Gaspard Drubigny

Mon travail se base sur l’observation et la prise en compte systématique de l’erreur dans un programme, un appareil, une image ou un son, comme l’expression d’une forme de réactivité de la matière.
La mise en évidence de ces phénomènes, à travers la sculpture, l’installation, la performance ou l’édition me permet de considérer ces éléments intempestifs comme des manifestation d’une possible identité de l’objet.
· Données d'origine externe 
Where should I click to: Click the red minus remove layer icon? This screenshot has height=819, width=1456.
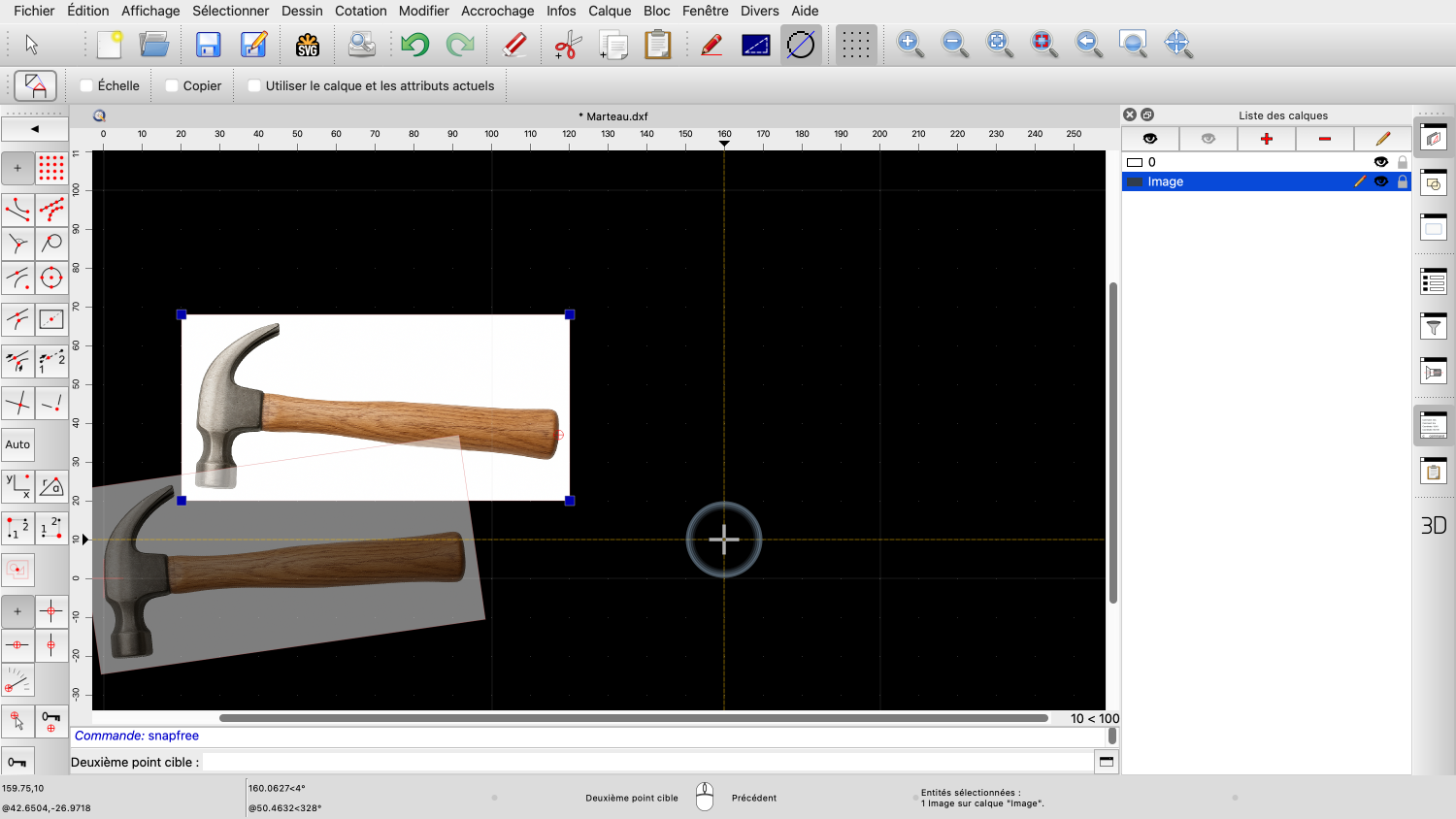(1324, 139)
L’ensemble de mes recherches consistent, la plupart du temps, en une réhabilitation d’appareillages aujourd’hui obsolètes. Le perfectionnement constant de l’industrie et des sciences tient à l’écart toute forme d’erreur sous peine d’arrêt total du fonctionnement. Toute modification ou réparation devient alors impossible : seule la fonction de production utile prime.
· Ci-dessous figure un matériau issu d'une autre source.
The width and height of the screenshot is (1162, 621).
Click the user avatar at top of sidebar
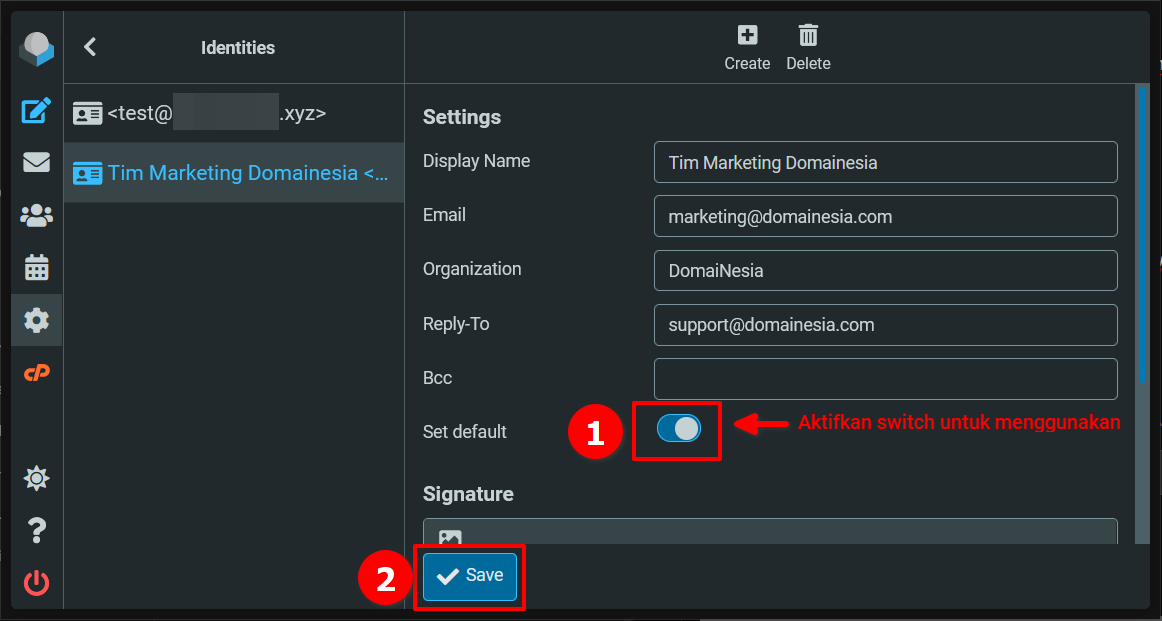pyautogui.click(x=36, y=47)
L’idée est de signifier, à travers une mise en place de dispositifs de modification du corps de l’objet, une cohérence dans l’apparition de l’aléatoire. Tout comme pour les horloges chimiques où des milliards de molécules oscillent en synchronie, ou encore les colonies d’amibes où les cellules coopèrent pour former un organisme, c’est un comportement logique mais potentiellement libre de la matière que j’interroge. Ainsi, toutes traces de l’activité interne (électrique, magnétique, vibrations, propriétés des matériaux ,etc.), toujours passées sous silence en tant que preuve d’imperfection et donc de non-fonctionnalité, prennent la forme d’une trace résiduelle d’activité propre. Lorsque l’on supprime la raison d’être de l’objet apparaît alors un langage inconnu. Une parole propre à la matière considérée. Ces organismes peuvent alors exprimer, générer, une forme de création.